*** Data supplied Section Begins ***
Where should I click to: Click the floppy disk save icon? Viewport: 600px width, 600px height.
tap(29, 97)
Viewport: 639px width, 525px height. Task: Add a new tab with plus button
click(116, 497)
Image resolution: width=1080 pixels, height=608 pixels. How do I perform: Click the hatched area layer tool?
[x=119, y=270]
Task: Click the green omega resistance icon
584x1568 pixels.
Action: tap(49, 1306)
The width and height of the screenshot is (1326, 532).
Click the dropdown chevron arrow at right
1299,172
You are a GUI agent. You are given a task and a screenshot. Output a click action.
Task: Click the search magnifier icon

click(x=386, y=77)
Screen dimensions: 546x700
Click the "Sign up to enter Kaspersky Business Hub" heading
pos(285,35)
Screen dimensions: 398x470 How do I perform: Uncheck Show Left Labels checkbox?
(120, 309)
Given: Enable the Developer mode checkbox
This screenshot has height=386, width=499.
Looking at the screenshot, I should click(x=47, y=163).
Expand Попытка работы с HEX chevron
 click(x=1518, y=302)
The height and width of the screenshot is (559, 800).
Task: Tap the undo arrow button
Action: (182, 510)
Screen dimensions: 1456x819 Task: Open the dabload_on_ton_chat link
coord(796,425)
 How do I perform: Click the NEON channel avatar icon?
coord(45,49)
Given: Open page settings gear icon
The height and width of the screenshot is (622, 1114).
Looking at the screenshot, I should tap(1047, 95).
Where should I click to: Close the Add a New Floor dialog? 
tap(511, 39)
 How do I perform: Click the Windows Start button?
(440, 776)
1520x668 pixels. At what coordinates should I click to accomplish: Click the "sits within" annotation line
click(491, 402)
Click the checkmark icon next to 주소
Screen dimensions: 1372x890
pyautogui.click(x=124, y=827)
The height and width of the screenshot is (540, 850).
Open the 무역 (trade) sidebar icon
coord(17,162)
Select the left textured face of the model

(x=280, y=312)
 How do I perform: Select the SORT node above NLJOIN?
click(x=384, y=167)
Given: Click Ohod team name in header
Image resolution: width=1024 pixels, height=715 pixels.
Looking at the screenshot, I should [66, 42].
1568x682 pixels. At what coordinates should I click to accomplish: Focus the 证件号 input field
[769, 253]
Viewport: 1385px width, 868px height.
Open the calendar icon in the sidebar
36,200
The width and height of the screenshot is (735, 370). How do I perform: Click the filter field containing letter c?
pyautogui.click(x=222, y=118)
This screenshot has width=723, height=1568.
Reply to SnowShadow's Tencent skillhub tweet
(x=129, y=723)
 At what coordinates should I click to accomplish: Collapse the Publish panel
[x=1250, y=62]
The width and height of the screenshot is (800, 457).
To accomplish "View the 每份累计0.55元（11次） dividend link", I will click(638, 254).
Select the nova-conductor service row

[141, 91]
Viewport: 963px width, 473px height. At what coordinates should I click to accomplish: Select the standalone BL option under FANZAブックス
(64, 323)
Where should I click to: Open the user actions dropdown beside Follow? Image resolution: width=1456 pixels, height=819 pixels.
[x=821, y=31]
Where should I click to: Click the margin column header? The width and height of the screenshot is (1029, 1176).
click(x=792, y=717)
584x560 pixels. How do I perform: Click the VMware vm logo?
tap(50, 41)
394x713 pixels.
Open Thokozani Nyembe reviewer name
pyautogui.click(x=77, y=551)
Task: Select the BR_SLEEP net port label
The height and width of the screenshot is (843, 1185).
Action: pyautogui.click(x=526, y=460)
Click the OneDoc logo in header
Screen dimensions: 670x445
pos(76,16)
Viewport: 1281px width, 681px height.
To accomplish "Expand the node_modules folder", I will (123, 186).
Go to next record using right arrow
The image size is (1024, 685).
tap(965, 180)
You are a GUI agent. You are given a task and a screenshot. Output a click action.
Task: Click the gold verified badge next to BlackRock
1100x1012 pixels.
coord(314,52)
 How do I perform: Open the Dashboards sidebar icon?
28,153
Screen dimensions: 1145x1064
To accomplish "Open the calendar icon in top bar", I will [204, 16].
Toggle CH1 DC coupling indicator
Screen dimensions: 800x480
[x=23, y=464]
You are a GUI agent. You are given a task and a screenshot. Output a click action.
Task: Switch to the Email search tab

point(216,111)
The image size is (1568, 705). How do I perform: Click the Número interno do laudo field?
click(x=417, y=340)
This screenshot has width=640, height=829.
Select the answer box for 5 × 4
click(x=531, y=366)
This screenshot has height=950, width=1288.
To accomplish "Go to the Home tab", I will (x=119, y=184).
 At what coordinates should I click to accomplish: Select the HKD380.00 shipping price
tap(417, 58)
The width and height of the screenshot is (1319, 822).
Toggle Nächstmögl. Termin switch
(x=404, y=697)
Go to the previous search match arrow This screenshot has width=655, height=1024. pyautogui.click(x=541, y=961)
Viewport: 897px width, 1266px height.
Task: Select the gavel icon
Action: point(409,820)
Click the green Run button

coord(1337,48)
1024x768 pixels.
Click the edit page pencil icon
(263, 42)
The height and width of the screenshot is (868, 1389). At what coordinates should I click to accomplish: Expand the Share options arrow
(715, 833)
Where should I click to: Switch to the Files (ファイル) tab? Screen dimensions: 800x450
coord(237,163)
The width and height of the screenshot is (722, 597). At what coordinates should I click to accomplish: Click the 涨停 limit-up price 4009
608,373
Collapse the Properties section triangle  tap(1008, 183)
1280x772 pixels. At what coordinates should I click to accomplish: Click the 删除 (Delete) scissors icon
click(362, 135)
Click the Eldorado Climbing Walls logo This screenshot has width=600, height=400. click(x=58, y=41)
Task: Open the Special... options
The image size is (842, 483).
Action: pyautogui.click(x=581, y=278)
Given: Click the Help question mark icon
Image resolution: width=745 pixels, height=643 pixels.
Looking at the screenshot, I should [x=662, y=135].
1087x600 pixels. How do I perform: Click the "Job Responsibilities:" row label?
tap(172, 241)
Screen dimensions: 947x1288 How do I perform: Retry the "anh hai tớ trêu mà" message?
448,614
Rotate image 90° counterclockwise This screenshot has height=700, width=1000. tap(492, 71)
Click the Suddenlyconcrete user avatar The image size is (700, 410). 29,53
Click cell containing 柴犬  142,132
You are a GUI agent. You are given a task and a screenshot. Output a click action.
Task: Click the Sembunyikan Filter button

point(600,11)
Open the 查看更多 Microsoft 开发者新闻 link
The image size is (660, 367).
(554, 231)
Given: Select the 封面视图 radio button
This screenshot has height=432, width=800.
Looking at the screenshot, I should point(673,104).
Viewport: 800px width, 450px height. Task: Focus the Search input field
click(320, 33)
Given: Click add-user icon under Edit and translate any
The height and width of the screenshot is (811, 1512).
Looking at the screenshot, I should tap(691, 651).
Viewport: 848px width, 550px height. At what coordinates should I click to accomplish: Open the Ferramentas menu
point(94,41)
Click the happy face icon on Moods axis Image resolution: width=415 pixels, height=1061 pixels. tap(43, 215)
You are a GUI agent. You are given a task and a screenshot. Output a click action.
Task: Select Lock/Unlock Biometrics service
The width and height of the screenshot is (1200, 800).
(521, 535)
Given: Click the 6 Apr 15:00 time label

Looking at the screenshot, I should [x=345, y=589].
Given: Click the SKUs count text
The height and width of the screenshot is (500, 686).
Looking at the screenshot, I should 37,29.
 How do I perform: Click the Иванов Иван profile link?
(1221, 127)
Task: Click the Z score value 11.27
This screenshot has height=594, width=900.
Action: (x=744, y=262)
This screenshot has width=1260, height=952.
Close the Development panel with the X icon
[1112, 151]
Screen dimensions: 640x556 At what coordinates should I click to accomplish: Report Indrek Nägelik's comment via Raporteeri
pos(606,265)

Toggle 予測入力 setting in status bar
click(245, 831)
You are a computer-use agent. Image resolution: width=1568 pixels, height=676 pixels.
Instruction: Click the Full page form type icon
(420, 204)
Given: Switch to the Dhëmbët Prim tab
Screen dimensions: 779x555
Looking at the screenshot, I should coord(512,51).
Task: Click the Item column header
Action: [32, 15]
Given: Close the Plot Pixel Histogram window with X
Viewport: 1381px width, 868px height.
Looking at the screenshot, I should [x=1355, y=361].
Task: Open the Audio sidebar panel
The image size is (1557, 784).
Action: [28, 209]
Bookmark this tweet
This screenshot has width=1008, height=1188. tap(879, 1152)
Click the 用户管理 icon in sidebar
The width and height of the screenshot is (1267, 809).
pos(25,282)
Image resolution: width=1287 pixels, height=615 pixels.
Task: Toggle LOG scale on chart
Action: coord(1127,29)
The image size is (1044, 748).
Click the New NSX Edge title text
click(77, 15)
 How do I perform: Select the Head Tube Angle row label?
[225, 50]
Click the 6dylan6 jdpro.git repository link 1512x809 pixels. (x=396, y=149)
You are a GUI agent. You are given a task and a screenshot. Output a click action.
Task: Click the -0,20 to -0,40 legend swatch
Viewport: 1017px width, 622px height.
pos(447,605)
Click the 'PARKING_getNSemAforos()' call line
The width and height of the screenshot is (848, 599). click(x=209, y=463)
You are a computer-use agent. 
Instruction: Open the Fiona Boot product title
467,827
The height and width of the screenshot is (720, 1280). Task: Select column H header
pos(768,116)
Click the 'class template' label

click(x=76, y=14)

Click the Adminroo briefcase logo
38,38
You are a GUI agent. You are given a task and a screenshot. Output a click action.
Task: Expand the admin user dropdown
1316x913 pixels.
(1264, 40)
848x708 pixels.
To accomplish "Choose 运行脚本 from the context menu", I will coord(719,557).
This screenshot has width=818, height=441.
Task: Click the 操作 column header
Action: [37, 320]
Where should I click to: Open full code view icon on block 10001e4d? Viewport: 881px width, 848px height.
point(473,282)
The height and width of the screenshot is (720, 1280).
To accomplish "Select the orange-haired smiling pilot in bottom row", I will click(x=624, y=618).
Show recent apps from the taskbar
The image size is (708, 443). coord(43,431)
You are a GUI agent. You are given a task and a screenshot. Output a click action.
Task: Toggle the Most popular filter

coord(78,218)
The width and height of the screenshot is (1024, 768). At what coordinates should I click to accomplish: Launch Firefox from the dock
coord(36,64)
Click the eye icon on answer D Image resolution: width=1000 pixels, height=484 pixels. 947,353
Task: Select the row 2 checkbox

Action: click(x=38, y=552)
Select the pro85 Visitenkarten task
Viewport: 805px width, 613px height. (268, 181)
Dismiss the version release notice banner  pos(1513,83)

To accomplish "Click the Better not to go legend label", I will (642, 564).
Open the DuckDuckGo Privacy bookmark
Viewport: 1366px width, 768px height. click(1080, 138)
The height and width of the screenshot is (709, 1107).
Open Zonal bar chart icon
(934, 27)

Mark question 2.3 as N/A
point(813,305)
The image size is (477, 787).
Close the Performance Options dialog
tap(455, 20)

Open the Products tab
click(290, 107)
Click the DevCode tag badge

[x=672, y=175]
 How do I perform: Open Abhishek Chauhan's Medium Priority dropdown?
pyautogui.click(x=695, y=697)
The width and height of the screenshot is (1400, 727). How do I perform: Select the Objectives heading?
*** Data supplied Section Ends ***
Take the listing above from its first line through the line containing "Task: Click the green omega resistance icon", and transcribe that stretch exactly, with no other lines.

Where should I click to: Click the floppy disk save icon? Viewport: 600px width, 600px height.
tap(29, 97)
Viewport: 639px width, 525px height. Task: Add a new tab with plus button
click(116, 497)
Image resolution: width=1080 pixels, height=608 pixels. How do I perform: Click the hatched area layer tool?
[x=119, y=270]
Task: Click the green omega resistance icon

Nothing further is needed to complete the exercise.